É preferível o calor ao risco das janelas abertas
De acordo com o relato de diversos produtores rurais entrevistados pela FOLHA, o problema vai além dos roubos à mão armada, realizados principalmente nas maiores propriedades.
Furtos também são constantes e acontecem, em sua maioria, nas propriedades menores.
Um exemplo é o caso dos irmãos Norberto e Edson Maciel, que cuidam de quatro alqueires de terra, onde plantam pepino, tomate e alface. Na última semana, durante a noite, ladrões furtaram uma bomba de água que eles utilizam para irrigar a plantação.

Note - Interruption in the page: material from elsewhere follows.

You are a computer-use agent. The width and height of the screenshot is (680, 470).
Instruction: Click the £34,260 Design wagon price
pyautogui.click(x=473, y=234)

''Nos sítios mais ricos, os ladrões são sofisticados. No nosso caso, que somos pobres, eles levam coisas menores, mas que fazem muita falta'', lamenta Norberto. Ele disse que chamou a polícia quando viu os ladrões na sua propriedade. ''A viatura veio rápido, mas os bandidos se escondem no meio do mato e ninguém acha'', conta.
A portuguesa Maria de Lourdes Vieira veio aos 20 anos para o Brasil com o marido, falecido em 1998, trazendo na bagagem o sonho de construir família na fértil terra vermelha do Norte do Paraná. Ela lembra com muita saudade do tempo - não muito distante - em que podia dormir de janelas abertas.
''Francamente, é muito ruim sentir esse medo de ladrão. Hoje em dia, quase morro de calor, mas tenho que dormir com a casa toda trancada'', reclama a portuguesa, ainda assustada com os tiros que seu neto teve que disparar para afugentar invasores na última semana.
''Com os tiros, os ladrões foram embora, mas eles podem voltar. Hoje minha filha foi a Londrina para fazer seguro dos bens que temos aqui'', relata.
Outro tipo de furto que está acontecendo na região é de tratores. Há 10 dias, de forma ousada, ladrões entraram em um sítio com uma caminhonete e arrastaram um trator para o meio de um milharal, durante a noite. Quando o dia amanheceu, agricultores localizaram a máquina que voltou para o seu proprietário.(W.S.)